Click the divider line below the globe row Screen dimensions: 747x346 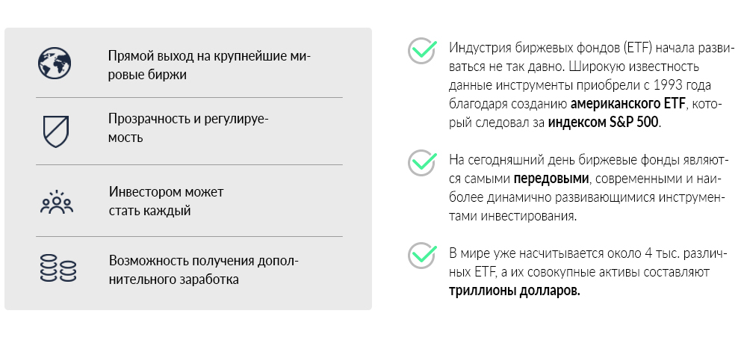(189, 98)
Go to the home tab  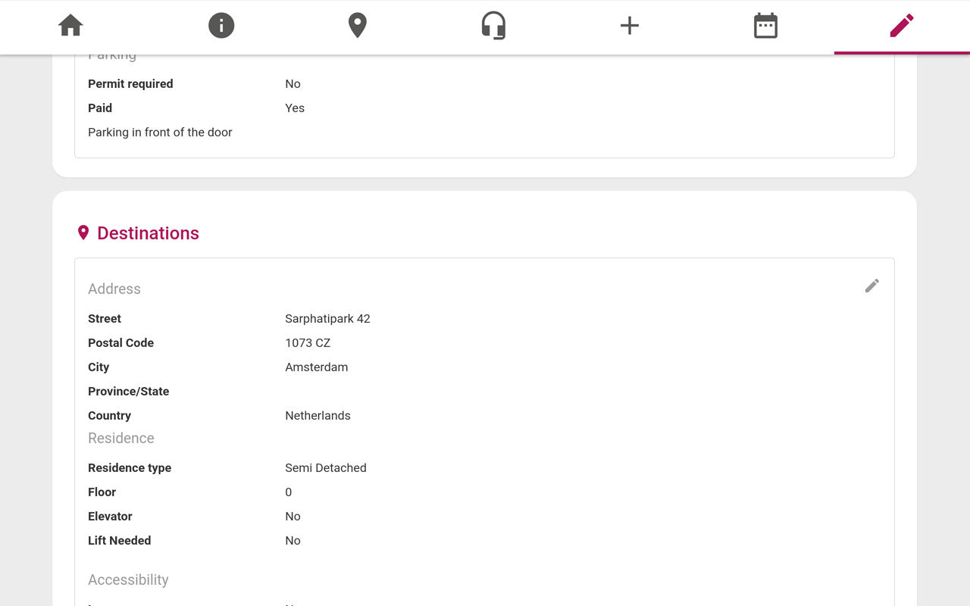(x=70, y=26)
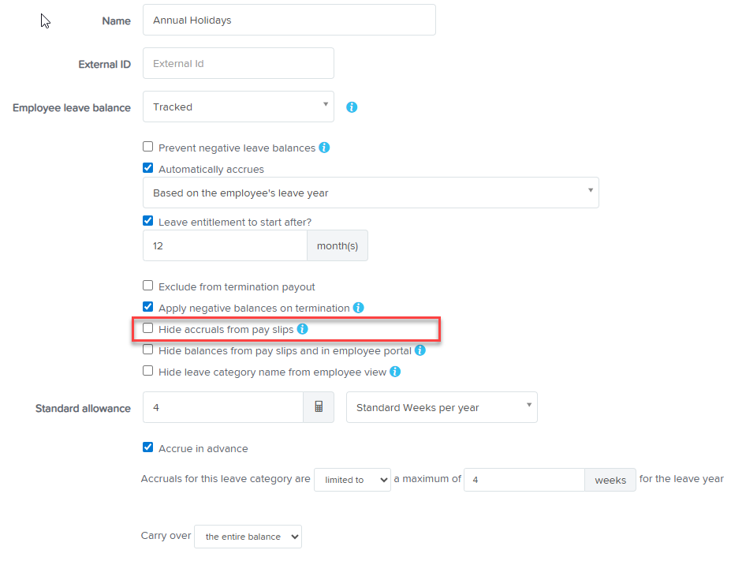The image size is (731, 565).
Task: Focus the External ID input field
Action: [238, 63]

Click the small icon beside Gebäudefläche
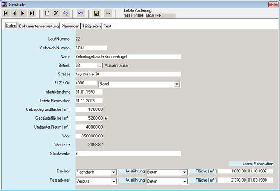point(106,118)
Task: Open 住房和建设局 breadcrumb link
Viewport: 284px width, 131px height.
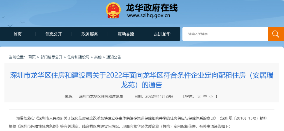Action: (78, 57)
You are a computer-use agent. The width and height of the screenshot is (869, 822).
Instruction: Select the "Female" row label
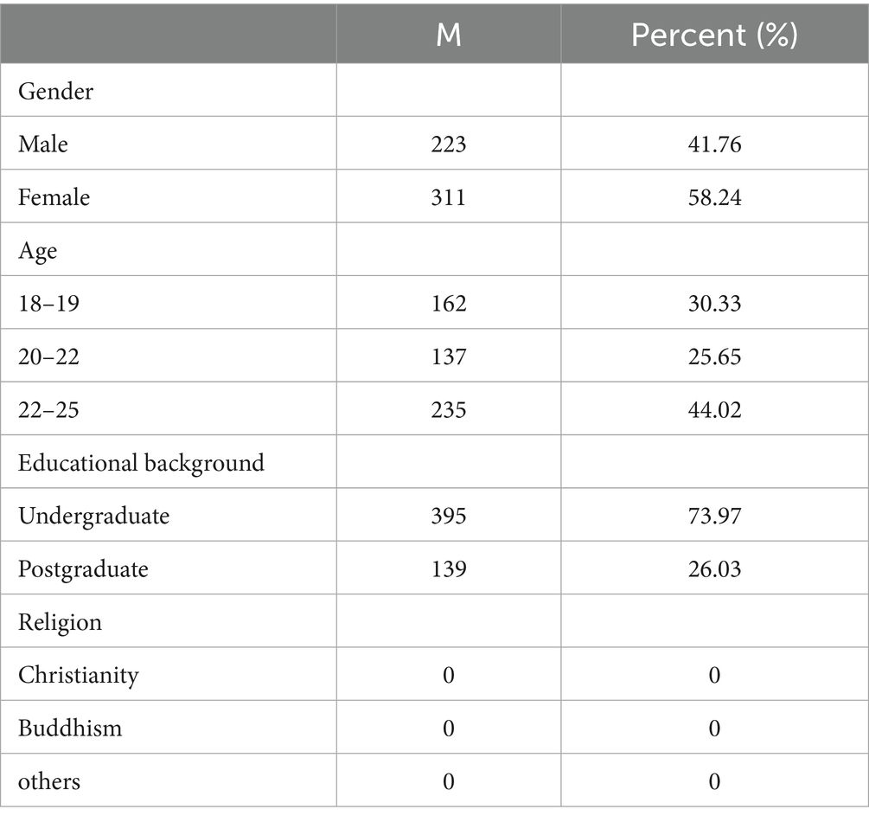pyautogui.click(x=54, y=198)
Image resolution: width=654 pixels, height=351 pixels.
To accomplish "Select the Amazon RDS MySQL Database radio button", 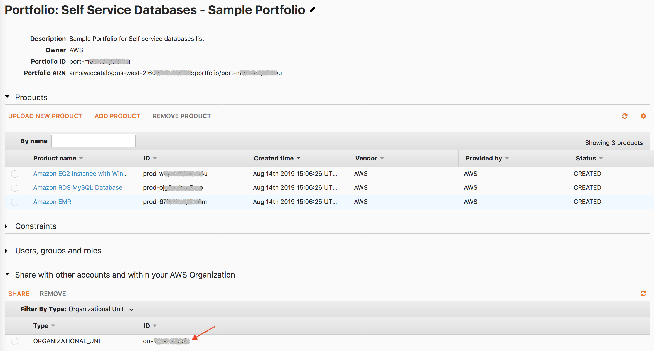I will click(14, 188).
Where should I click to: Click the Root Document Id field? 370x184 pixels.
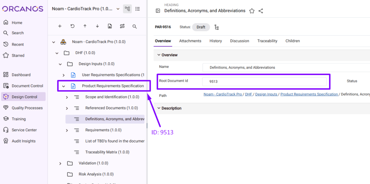pyautogui.click(x=264, y=82)
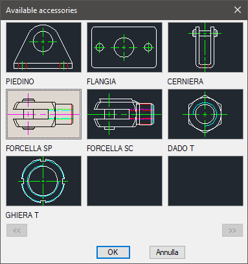Screen dimensions: 248x264
Task: Select the PIEDINO accessory thumbnail
Action: (x=43, y=47)
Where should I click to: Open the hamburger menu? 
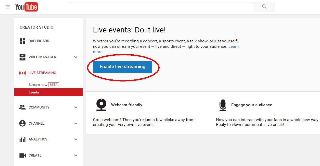8,7
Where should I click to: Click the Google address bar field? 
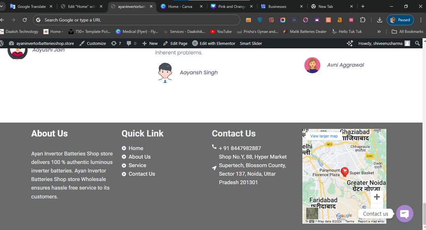(x=138, y=20)
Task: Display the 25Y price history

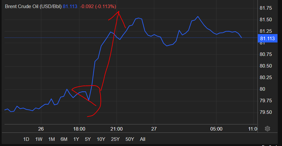Action: pos(115,139)
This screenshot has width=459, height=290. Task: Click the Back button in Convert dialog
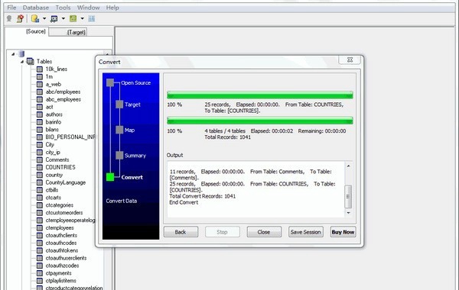[x=181, y=232]
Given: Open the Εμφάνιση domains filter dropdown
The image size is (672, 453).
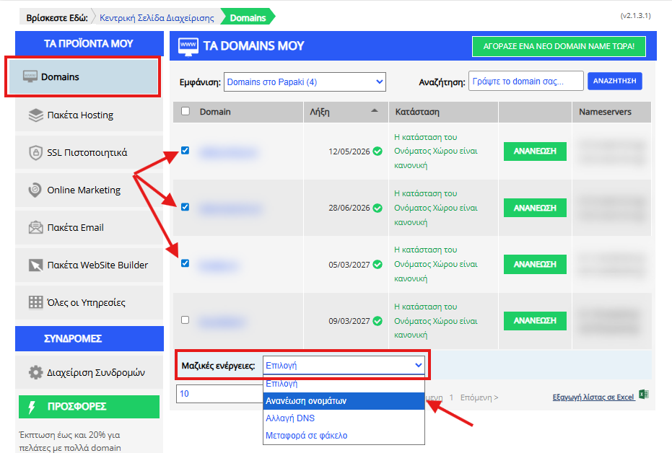Looking at the screenshot, I should pyautogui.click(x=305, y=82).
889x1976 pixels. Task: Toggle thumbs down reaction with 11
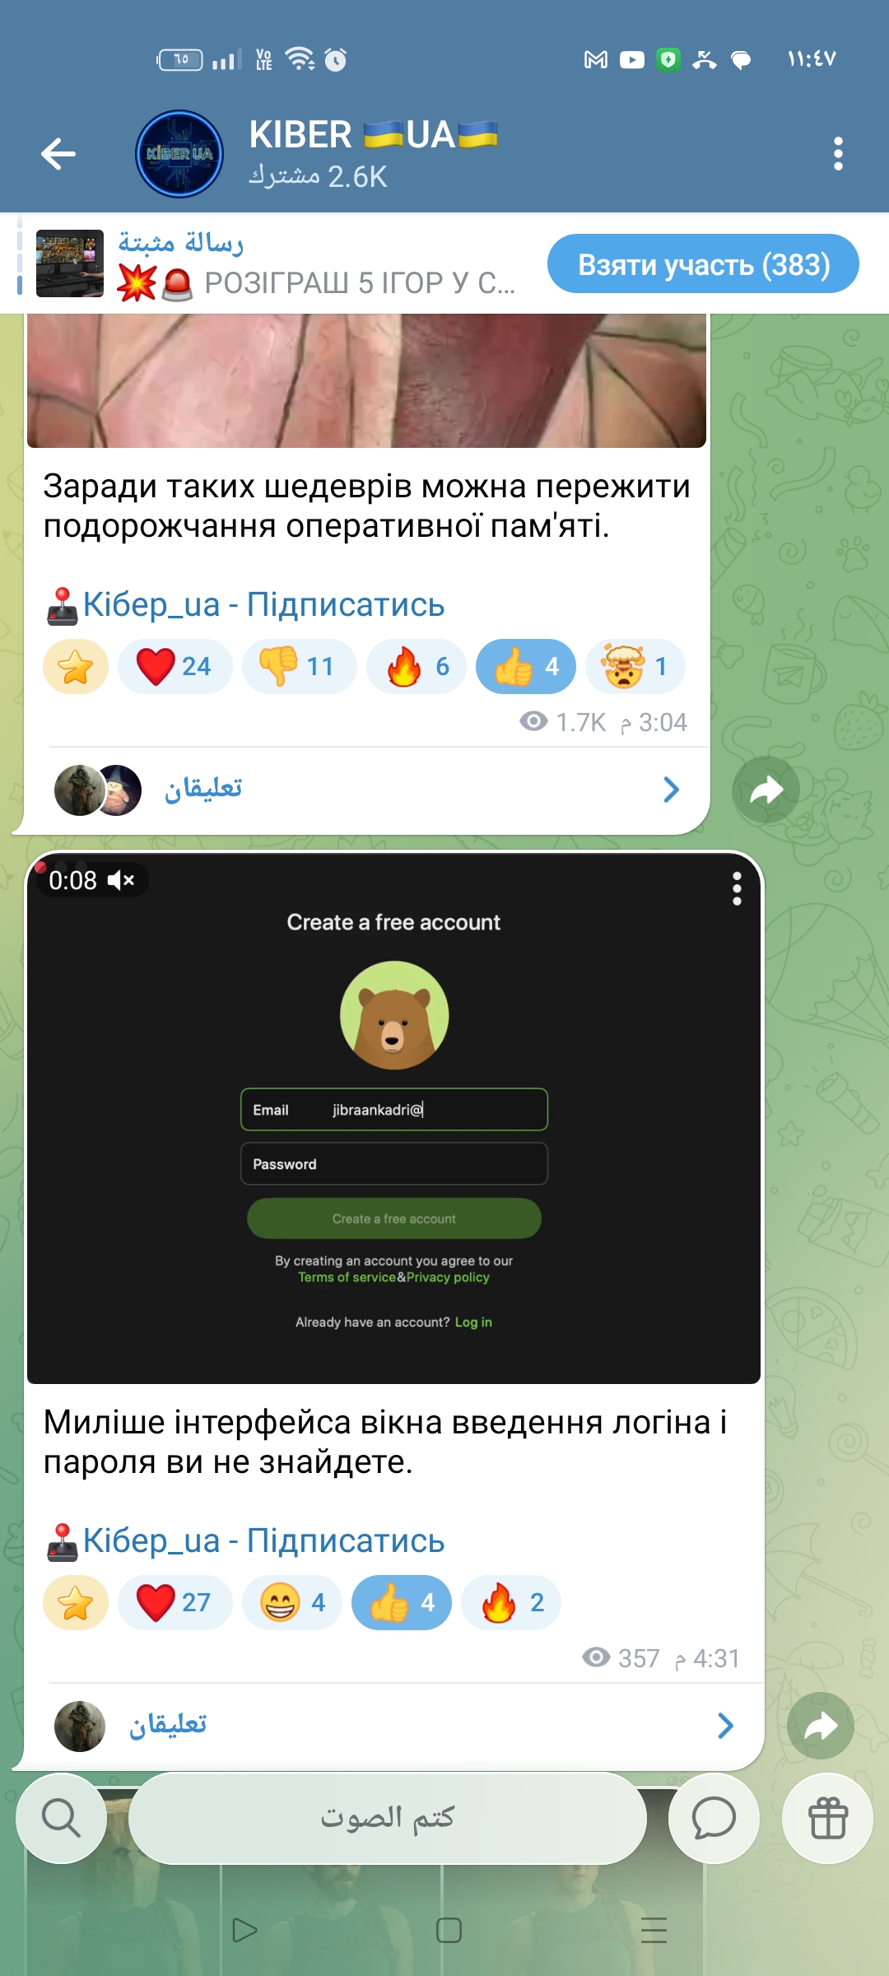[x=299, y=666]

****************

◆ Assigned task ◆
The required output is the line containing "Task: Display the 25Y price history" plus every line after it to the end of the data, copied exactly and with no pictures.

◆ Response ◆
Task: Display the 25Y price history

Action: pos(115,139)
This screenshot has width=459, height=290. Task: Click the Back button in Convert dialog
[x=181, y=232]
Given: Open the Εμφάνιση domains filter dropdown
The image size is (672, 453).
Looking at the screenshot, I should pyautogui.click(x=305, y=82).
889x1976 pixels. Task: Toggle thumbs down reaction with 11
[x=299, y=666]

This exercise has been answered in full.